Extracted information.
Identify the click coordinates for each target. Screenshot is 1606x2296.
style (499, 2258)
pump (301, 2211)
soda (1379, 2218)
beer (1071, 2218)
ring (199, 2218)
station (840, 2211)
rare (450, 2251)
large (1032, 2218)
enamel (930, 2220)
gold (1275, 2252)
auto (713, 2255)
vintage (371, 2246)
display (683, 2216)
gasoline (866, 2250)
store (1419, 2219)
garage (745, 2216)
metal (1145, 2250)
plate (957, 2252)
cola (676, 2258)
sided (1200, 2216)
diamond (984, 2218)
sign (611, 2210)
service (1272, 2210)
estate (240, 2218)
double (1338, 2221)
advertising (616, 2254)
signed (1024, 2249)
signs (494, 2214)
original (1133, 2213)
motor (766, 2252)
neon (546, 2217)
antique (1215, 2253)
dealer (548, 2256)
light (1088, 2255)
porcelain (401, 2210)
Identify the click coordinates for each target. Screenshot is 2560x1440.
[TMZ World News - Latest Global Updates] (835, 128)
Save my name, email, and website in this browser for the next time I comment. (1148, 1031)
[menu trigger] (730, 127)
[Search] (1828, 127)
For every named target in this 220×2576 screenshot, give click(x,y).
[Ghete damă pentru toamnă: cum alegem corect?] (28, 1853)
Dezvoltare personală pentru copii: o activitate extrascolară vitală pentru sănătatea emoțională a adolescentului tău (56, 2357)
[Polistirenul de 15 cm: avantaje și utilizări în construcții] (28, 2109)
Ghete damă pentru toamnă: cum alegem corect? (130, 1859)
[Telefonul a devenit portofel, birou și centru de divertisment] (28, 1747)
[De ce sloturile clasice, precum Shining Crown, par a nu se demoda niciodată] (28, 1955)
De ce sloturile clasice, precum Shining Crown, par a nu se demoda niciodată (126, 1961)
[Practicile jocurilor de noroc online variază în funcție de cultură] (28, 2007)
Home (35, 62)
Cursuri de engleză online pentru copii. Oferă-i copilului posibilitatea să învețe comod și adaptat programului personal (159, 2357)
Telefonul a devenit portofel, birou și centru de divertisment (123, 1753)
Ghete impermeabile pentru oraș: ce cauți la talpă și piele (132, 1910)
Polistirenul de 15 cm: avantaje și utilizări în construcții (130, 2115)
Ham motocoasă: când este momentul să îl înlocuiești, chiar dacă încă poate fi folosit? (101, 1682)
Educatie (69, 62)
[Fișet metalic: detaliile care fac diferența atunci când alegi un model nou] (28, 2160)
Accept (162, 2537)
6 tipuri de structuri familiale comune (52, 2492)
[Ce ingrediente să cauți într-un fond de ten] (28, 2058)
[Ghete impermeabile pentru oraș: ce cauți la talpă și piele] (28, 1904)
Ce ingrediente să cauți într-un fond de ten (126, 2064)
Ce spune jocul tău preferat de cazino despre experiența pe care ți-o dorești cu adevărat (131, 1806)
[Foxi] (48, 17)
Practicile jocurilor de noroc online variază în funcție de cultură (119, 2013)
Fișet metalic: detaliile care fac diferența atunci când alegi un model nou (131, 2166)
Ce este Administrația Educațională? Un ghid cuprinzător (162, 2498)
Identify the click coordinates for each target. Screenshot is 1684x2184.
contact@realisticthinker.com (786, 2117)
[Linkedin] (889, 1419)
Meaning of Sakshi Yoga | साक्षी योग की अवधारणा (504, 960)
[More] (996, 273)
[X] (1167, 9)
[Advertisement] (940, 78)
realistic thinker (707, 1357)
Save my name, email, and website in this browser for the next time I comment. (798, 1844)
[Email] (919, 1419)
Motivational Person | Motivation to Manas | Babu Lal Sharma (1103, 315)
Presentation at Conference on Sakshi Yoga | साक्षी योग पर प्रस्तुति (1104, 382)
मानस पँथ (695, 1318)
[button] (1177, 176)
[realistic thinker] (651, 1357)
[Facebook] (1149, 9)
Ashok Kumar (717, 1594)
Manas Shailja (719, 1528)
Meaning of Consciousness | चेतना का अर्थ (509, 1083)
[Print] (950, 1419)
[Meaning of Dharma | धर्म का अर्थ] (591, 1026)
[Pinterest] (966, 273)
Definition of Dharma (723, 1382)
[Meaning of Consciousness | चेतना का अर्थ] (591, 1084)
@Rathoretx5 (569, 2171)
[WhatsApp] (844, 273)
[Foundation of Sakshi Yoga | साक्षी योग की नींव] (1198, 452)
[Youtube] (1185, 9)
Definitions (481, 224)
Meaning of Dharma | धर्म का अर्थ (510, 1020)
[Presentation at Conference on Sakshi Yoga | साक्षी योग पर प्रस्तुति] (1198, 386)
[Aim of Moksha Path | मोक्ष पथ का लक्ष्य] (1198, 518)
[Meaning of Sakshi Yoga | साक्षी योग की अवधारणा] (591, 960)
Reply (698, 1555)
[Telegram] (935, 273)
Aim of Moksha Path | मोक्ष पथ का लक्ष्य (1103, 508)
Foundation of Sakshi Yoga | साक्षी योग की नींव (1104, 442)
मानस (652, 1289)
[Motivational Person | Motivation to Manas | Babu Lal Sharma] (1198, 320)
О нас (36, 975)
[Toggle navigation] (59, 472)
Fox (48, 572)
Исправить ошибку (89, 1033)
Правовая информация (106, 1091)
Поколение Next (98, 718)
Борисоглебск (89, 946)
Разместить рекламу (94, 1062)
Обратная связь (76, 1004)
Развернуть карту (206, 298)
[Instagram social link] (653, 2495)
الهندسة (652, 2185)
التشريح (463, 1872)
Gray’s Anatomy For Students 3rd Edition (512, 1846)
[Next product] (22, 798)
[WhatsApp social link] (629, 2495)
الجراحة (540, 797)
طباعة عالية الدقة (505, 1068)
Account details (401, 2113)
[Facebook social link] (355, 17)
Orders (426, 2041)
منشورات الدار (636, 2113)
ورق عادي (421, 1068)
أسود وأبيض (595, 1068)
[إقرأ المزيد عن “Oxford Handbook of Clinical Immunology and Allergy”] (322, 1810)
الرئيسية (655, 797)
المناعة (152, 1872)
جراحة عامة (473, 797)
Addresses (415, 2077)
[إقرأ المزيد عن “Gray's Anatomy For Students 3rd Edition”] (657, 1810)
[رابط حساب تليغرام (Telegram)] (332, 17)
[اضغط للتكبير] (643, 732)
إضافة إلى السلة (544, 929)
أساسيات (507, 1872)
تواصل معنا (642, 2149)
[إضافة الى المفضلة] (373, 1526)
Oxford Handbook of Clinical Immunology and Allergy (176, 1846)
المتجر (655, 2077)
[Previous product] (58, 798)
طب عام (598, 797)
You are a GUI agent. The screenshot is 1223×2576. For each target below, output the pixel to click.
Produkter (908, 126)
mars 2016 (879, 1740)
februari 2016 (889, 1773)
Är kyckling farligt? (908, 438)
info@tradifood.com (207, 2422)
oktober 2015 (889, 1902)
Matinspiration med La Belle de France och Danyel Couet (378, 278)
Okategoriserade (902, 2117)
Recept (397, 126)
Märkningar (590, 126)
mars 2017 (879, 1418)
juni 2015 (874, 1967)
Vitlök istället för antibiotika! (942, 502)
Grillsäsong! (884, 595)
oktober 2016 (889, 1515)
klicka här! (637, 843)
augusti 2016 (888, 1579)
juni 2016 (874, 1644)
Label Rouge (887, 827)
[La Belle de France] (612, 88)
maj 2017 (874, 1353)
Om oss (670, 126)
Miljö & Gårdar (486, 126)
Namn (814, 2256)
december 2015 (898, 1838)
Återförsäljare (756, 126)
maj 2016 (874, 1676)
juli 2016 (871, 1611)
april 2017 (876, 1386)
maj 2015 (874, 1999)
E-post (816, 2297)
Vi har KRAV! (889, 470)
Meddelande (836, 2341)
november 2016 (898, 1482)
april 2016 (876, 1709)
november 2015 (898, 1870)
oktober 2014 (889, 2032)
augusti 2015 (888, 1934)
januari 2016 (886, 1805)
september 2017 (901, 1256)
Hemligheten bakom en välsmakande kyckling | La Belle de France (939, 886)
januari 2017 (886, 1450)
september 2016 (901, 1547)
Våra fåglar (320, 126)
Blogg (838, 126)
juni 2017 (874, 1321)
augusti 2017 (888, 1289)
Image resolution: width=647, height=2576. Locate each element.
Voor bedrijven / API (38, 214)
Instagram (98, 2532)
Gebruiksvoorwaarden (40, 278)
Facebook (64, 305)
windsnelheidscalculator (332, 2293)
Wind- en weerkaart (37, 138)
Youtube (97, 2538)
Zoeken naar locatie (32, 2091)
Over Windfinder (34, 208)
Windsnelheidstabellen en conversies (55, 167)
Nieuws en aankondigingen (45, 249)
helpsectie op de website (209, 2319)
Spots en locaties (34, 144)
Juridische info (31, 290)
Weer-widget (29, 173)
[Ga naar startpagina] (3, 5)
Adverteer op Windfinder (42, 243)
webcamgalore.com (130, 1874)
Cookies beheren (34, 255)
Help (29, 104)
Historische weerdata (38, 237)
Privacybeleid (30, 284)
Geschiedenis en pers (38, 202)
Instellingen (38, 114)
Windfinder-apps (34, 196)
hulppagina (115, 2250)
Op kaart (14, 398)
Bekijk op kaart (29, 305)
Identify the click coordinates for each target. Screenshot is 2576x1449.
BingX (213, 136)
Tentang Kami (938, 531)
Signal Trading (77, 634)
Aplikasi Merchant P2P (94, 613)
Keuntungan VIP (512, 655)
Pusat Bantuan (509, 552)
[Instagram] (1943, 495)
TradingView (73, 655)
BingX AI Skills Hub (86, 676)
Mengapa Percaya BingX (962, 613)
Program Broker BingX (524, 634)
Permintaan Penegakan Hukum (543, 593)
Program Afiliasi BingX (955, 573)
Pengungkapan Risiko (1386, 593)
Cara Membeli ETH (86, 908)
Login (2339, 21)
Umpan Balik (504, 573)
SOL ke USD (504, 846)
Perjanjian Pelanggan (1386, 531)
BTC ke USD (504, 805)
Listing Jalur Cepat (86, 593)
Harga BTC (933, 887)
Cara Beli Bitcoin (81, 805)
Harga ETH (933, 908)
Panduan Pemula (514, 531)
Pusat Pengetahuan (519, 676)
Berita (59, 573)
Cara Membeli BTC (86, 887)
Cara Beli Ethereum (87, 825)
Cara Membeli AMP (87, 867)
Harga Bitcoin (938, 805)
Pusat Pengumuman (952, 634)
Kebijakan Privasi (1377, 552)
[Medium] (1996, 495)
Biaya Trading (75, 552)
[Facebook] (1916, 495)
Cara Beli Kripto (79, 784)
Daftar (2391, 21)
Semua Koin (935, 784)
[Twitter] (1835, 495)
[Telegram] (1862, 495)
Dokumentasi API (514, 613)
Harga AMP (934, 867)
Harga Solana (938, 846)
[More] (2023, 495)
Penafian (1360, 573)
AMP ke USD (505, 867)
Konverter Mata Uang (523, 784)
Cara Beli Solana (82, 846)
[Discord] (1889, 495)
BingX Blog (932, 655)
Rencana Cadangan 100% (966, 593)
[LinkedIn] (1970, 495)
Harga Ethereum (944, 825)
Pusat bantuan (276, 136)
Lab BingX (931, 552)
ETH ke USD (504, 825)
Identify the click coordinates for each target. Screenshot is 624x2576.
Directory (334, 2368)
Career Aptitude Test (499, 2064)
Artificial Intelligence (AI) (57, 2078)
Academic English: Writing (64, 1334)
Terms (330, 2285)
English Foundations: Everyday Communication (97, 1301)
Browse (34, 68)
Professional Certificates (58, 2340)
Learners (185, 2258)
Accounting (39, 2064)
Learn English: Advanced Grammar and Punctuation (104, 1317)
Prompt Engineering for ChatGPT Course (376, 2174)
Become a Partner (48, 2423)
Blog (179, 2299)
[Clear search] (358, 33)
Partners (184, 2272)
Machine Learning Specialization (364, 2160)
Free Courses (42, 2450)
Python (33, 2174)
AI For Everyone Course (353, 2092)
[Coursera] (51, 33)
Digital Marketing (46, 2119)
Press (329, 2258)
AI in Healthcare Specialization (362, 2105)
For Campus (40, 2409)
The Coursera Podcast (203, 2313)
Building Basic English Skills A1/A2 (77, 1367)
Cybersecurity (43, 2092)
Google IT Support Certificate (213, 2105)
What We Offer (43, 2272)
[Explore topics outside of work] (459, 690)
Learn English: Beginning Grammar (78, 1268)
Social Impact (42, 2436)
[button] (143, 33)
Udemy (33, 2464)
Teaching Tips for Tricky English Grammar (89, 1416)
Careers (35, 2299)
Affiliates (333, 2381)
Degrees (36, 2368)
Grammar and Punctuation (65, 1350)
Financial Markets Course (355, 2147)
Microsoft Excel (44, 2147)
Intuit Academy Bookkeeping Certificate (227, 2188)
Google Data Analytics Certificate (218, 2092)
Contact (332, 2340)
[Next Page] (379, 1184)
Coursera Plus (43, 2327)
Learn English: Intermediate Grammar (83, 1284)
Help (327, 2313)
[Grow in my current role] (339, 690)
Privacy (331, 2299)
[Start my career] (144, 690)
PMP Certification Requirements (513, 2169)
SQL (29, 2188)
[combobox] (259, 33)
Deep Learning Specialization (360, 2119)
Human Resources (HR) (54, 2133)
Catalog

Aim of the task. If "إقرأ" is in a line of the listing above, count that line; give the final number and nothing more.

Output of the exercise. 2